Caveat Youngstor: Seniors don’t like to be called that name any more. And be careful what else you call them: They’re strong and increasingly strong in numbers. They’re living longer, working longer, raising grandchildren and actively participating in their communities as employees and active volunteers.
Icons of aging, Betty White and Morgan Freeman, host television shows and hawk products. Changing hair color isn’t the negative media image it once was, as marketers are discovering green in silver.
Preferred expressions are, perhaps, “older adults” and “Boomers” or maybe “Third Agers,” the last referring to post retirement when more Americans are revitalizing, even remaking their lives.
Third Agers don’t want descriptions conveying limitation, compartmentalization, paternalism, negativity or finality. They want terms on their terms: open-ended, vital, positive, empowering and full of possibilities. They want to grasp new opportunities their parents didn’t consider and their grandparents couldn’t comprehend.
“No boomer wants to be called a senior. They no longer see across-the-board age milestones as defining the aging process or accept the homogeneous concepts their parents did,” says Melanie Starns, M.A.G., assistant director of the Arizona Department of Economic Services — Division of Aging & Adult Services in Phoenix. “Instead, they are defining later life in terms of doing their own thing, of freedom and individuality.”

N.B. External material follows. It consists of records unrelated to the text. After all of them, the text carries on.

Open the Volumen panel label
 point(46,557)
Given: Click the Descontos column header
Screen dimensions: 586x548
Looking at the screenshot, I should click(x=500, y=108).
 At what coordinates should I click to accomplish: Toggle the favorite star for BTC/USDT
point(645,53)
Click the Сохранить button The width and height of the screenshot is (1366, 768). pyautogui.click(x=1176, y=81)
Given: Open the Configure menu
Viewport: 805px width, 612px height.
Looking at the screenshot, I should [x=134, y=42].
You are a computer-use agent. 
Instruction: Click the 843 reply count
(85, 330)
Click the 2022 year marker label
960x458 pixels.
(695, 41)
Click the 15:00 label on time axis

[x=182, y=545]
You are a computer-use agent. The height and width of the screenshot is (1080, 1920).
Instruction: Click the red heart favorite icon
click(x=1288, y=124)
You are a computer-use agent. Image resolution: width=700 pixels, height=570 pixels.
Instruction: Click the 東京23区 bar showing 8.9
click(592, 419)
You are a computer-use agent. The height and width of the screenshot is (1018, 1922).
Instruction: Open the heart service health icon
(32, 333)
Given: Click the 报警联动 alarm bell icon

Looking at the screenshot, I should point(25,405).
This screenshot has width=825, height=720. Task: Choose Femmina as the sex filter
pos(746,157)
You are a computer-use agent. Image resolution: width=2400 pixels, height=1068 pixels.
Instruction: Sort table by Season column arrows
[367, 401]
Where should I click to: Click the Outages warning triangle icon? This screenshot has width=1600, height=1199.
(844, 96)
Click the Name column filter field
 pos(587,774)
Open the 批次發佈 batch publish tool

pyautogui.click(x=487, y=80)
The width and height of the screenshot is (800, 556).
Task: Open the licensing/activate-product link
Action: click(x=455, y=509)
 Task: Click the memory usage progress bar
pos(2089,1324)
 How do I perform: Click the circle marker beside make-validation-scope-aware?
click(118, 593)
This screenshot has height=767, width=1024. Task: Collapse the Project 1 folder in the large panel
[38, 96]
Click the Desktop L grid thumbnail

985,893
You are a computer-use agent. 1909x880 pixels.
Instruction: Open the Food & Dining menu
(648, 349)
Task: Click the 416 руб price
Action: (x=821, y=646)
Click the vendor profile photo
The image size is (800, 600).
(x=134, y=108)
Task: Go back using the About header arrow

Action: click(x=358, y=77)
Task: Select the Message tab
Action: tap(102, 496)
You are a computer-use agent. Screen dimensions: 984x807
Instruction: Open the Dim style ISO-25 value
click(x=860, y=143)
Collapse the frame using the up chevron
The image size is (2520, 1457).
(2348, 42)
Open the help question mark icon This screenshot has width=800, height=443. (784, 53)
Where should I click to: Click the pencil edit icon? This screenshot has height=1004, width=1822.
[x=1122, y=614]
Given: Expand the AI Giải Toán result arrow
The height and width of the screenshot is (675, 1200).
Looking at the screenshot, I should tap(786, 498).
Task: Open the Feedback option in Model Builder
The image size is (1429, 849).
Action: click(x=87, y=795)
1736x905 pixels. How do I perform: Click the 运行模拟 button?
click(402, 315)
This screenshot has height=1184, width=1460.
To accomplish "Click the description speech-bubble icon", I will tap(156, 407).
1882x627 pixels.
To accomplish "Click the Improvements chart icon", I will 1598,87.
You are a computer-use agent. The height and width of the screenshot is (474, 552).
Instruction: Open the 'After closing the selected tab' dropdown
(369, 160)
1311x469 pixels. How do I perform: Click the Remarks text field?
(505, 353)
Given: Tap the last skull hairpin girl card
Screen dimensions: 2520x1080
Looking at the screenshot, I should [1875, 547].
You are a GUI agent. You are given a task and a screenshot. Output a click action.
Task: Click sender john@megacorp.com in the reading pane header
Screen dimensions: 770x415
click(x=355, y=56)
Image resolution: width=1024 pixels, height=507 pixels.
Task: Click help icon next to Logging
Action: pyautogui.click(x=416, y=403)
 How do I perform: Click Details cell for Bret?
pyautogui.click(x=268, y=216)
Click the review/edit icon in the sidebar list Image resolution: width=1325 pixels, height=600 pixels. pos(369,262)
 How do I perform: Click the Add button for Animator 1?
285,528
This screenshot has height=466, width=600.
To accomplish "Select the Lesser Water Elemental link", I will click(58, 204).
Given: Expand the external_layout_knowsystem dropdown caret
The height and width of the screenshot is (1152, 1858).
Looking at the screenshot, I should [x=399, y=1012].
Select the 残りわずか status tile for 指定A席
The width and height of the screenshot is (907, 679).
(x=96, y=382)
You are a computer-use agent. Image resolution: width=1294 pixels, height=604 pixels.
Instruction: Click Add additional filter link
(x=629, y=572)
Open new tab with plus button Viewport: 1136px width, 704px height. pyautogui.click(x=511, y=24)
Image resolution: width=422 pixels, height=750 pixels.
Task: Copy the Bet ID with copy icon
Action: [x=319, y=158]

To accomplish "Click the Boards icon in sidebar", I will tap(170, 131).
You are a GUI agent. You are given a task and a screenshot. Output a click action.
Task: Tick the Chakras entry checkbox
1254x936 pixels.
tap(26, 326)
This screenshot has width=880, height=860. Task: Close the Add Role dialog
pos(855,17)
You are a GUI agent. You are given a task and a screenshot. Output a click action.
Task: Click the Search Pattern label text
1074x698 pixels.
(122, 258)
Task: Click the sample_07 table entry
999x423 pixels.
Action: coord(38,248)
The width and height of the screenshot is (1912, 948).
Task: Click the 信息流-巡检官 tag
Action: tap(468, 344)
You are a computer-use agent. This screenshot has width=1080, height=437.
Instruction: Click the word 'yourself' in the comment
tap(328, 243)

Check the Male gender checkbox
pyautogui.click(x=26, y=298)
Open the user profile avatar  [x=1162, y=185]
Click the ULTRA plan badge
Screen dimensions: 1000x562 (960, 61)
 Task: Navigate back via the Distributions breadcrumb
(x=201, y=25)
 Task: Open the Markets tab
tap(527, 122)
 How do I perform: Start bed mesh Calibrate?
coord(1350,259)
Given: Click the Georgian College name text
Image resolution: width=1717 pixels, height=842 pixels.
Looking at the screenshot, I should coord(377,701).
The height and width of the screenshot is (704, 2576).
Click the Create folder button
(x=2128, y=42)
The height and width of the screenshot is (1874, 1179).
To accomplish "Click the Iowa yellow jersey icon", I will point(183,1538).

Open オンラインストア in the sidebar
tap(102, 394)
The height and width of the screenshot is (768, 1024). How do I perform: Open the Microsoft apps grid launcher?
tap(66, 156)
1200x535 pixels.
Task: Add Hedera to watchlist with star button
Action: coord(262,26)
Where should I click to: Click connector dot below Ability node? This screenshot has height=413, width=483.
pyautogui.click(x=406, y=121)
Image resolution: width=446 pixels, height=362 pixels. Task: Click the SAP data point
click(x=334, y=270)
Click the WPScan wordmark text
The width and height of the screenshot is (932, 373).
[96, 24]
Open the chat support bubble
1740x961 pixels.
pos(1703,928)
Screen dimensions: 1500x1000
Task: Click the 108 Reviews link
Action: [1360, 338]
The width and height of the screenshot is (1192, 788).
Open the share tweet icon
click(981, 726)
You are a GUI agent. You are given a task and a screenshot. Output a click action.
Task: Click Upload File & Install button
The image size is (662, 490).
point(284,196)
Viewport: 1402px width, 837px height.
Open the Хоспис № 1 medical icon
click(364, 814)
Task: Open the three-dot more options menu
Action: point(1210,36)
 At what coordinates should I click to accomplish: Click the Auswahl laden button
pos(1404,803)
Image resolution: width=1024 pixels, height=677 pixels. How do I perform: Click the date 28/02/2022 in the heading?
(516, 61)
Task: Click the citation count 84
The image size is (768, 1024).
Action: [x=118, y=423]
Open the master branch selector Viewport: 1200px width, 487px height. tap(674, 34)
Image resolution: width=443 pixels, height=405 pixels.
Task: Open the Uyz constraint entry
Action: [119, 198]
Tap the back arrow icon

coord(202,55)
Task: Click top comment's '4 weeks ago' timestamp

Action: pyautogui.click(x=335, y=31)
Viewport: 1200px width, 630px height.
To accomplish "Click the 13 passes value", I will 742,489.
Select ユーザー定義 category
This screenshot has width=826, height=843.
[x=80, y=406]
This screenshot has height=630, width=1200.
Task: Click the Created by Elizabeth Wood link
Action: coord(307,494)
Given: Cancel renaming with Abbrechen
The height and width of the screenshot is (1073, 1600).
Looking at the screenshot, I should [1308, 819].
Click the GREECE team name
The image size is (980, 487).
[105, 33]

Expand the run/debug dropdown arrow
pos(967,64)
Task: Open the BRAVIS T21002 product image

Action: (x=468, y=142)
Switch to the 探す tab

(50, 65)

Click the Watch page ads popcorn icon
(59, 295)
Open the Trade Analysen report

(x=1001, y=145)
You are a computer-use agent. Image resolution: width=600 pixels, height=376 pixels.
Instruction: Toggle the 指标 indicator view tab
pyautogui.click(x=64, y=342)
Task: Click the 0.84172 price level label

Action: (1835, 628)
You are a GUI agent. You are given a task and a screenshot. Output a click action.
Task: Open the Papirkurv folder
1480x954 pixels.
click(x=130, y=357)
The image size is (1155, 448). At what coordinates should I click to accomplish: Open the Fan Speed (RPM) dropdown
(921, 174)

Baby Boomers are Rockin’ n' Rollin’
In describing themselves, today’s older Americans are reaffirming the themes that typified the ‘60s social revolution, led by post-World War II Baby Boomers: self-actualization, the celebration of choice rather than the acceptance of societal limitations, community involvement and volunteerism.
“We have an opportunity to redefine aging as a very positive experience and tear down the old barriers and misperceptions. We have to focus on the assets of aging and the value of people as they age,” says Sandy Markwood, chief executive officer of the National Association of Area Agencies on Aging (n4a) in Washington, D.C.
“Older Americans see themselves several decades younger than their chronological age,” adds Teri Kennedy, Ph.D., MSW, director of the Office of Gerontological Social Work Initiatives with the Arizona State University School of Social Work in Phoenix and Tucson. So, the often-heard numbers shift: 60 is the new 40 and 100 the new 80.
To students or groups she addresses Kennedy often describes this attitude shift in terms of two metaphors. “Remember Russian nesting dolls, each one successively smaller than the one before, fitting one into the other? Well, we see ourselves more like that: Our present includes all that has come before — with each successive doll representing a new age,” she says.